What is an Early Withdrawal?
Taking money out of your 401(k) retirement account before you reach the age of 59 1/2 constitutes an “early withdrawal.” These withdrawals typically trigger a 10% early withdrawal penalty on the total amount of money you withdraw, in addition to more taxable income for the year in which you make the withdrawal.
When you make an early withdrawal from your 401(k), those funds are no longer invested, and thus, they cease to earn compound interest. It’s not just about the immediate 10% penalty or the added tax expenses — the real impact is on your long-term retirement savings. Your account balance can suffer in the long run, putting you at a disadvantage in retirement.
Understanding the potential implications for your retirement savings if you make an early withdrawal is critical. The reality is that early withdrawals can significantly affect your financial future and should be treated as a last resort.
Reasons for Early Withdrawal
In certain circumstances, making an early withdrawal from your traditional 401(k) does not lead to a tax penalty, though it will almost always lead to income tax. In these scenarios, you’ll have to prove heavy financial need to be eligible, and your situation will need to qualify as a penalty exception in the IRS’ view.
Each situation has unique implications, and understanding these nuances will allow you to make an informed decision that aligns with your financial goals. Remember that these rules are not the same for all types of retirement accounts, like traditional IRAs or Roth IRAs, which have their own rules.
Hardship Withdrawal
A hardship withdrawal gives you early access to retirement funds during a severe financial crisis. Whether you’re facing eviction, foreclosure, or other qualifying emergencies, these withdrawals can be a financial lifeline.
But remember that even though hardship distributions can help during financial crises, they are still subject to income tax, and if you’re under 59.5, the infamous 10% early withdrawal penalty.
Suffer Disability
A disability that significantly affects your life expectancy or hampers your ability to work may make you eligible for penalty-free withdrawals from your 401(k) retirement account.

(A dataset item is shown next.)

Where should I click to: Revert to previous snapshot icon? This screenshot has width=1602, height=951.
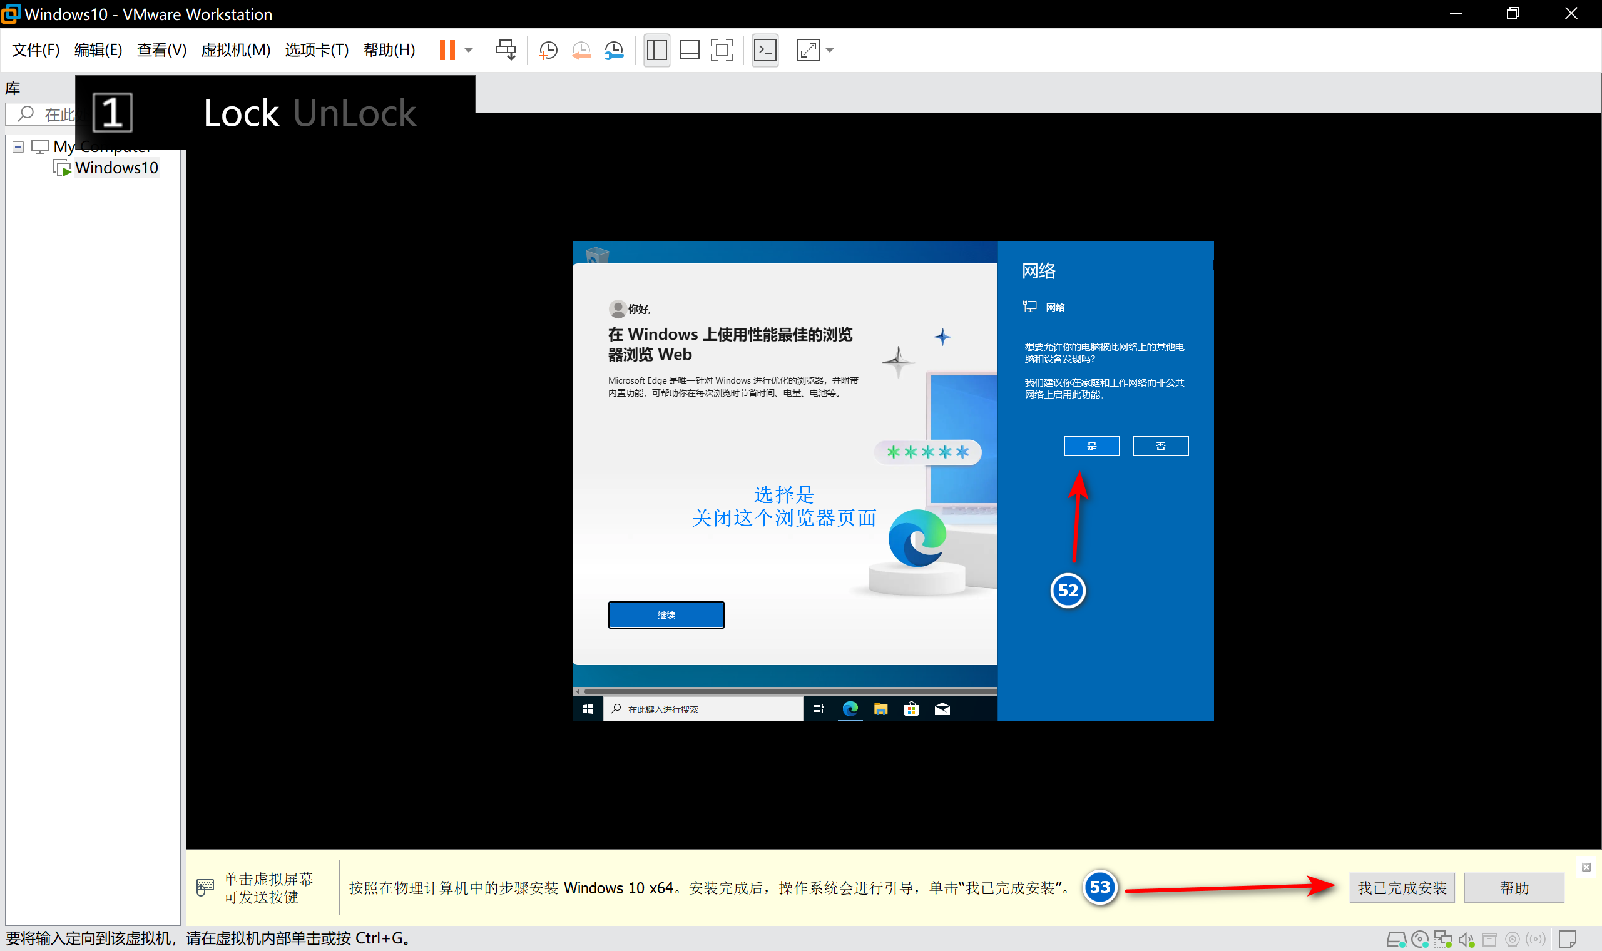coord(581,50)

Taking a distribution based on a life-altering disability way to maintain your financial security until you’re of age to claim Social Security.
Higher Education Expenses
Believe it or not, your 401(k) funds can also serve your higher education goals. You can withdraw from your 401(k) to pay for higher education expenses, but you’ll pay both income tax and the 10% penalty. The 10% penalty can be waived if you were to withdraw from your IRA to fund higher education expenses.
Leave Your Job
If you decide to leave your job after age 55 (or age 50 for certain public safety employees), you may be allowed to make penalty-free withdrawals from your 401(k) — according to the Rule of 55. It’s a nuance of the 401(k) rules, but not IRA rules, that can help you access your retirement funds if you’re planning an early exit from your job.
Funeral Expenses
Covering funeral expenses if you die can be emotionally and financially draining for your loved ones. If your beneficiaries need money to cover such costs, a penalty-free cash out of your 401(k) funds might be an option.
Unreimbursed Medical Expenses
If you have unreimbursed medical expenses that exceed a certain percentage (currently 7.5%) of your adjusted gross income, your 401(k) can provide financial support. In this case, you can withdraw from your 401(k) without any penalties.
However, it’s important to note specific rules surrounding what qualifies as a medical expense, so double-check the IRS website or with a CPA before making any decisions. There are also other options like Healthcare Savings Accounts (HSAs) that may be more advantageous for covering costs related to medical emergencies.